First of all, excuse me for not noticing your message until now during this
long vacation weekend.

The algorithm proceeds as follows:

1.  Pick an extreme rightmost point.  P_0.  If there are two or more, pick
the top one.

2.  If any other point has the same coordinates as the extreme point,
discard it.  Sort all other points (removing duplicates) by using the
slope of the line between P_0 and the point as the key.  Sort from
lowest slope to highest slope, rembering that the every negative number is
less than every positive number.
If a point is directly below P_0 then the slope is infinity, which is the
largest possible slope.

If there are multiple points for which the key is the same,
discard all but one that is farthest from P_0.

(If you sort the other way, the other parts of the algorithm must be
modified appropriately.)

Let x_1, .... x_m be the points in the sorted order.  Let x_{m+1} = P_0.

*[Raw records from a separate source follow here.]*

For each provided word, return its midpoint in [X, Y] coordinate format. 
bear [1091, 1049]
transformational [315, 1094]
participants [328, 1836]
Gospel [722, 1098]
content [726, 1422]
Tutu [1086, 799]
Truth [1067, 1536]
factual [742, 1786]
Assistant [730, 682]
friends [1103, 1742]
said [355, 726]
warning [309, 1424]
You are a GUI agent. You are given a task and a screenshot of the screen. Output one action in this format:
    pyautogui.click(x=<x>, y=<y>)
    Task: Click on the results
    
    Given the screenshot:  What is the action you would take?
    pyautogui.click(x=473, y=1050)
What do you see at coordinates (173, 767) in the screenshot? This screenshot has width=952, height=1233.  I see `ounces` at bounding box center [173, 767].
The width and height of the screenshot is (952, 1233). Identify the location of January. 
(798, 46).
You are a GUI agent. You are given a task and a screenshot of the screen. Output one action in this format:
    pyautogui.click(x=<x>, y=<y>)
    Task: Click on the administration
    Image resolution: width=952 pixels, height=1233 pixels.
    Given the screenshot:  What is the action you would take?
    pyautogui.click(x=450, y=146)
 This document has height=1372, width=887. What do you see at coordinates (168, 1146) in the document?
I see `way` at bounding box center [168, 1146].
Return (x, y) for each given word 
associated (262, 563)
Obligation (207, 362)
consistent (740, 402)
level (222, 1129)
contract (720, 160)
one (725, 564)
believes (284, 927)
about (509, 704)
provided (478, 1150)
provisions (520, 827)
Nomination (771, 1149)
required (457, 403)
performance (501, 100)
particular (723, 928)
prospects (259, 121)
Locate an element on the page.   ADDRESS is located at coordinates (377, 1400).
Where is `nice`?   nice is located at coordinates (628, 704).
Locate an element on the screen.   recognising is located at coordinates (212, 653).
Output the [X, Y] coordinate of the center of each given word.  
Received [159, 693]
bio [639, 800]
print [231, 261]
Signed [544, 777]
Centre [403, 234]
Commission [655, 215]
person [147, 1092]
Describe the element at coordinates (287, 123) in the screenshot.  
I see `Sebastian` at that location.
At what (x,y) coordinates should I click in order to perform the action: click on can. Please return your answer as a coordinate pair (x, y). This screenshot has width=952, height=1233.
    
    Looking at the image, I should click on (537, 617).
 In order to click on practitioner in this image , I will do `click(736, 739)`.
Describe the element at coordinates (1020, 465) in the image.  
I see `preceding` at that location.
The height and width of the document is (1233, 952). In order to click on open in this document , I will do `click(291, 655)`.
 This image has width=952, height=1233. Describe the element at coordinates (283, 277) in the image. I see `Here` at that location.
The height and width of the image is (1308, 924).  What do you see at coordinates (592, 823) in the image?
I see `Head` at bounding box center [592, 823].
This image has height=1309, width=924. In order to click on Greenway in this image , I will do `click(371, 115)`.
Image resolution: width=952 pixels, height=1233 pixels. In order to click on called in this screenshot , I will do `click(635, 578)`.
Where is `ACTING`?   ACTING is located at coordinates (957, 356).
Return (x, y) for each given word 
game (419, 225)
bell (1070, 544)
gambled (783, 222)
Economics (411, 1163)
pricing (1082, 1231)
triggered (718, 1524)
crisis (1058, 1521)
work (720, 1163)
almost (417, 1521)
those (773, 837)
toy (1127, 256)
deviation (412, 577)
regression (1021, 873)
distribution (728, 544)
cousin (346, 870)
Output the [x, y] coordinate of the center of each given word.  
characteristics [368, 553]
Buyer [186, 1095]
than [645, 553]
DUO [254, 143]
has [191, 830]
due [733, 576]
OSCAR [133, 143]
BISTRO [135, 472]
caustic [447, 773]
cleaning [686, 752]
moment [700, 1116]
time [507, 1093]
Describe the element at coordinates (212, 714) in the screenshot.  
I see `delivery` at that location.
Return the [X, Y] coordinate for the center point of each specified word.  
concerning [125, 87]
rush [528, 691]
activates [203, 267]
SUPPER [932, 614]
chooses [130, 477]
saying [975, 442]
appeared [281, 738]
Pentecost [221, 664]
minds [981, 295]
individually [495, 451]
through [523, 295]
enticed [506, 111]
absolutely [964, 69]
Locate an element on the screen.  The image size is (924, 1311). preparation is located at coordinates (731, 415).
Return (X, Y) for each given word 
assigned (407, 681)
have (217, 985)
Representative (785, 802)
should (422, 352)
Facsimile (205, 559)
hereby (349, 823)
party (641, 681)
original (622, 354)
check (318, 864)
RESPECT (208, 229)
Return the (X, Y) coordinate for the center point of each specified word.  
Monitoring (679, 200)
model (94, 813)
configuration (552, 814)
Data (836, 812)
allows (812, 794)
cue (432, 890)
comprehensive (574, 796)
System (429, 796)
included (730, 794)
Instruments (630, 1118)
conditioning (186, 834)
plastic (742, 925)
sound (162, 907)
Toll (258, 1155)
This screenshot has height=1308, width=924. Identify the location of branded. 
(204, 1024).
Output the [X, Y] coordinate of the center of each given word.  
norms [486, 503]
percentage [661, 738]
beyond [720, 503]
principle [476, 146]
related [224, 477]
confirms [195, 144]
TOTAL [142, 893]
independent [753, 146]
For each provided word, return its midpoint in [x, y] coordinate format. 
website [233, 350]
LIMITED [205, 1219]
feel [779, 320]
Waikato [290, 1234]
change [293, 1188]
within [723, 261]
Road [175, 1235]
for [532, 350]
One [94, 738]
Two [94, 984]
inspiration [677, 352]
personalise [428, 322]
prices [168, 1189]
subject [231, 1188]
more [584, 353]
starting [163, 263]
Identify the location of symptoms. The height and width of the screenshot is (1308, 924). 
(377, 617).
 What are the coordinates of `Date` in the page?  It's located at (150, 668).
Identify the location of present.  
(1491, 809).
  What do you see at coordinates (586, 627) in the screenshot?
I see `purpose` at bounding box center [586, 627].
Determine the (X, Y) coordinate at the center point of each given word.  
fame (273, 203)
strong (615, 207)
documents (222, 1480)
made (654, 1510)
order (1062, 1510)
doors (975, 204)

3.  Create a stack, and initialize it by pushing P_0.

4.  The vertex search has m+1 phases.  During phase t, point x_t is
considered for the first time:

For each t from 1 to m+1:
{ // begin phase t
	// begin loop
	If the stack has only one element, (which will be P_0), exit loop.
	Else
		{ // begin Outer Else branch
		 Let T be the the top item of the stack and U the second
		 from the top item;

		 If the arrow from T to x_t "turns left" with respect
		 to the arrow from U to T, then exit the loop.
		 // test that condition by evaluating a 2x2 determinant
		 Else, pop and discard T, and do not exit the loop.
		} // end Outer Else branch
	// end loop
Push x_t onto the stack.
} // end phase t

When you are done, P_0 will be in the stack twice, at the bottom and
at the top.  The stack will be the list of vertices of the convex hull
in counter-clockise order.

5.  Compute the area.

I advise you to take a piece of graph paper, put down a few points,
and walk through the algorithm by hand before trying to code it.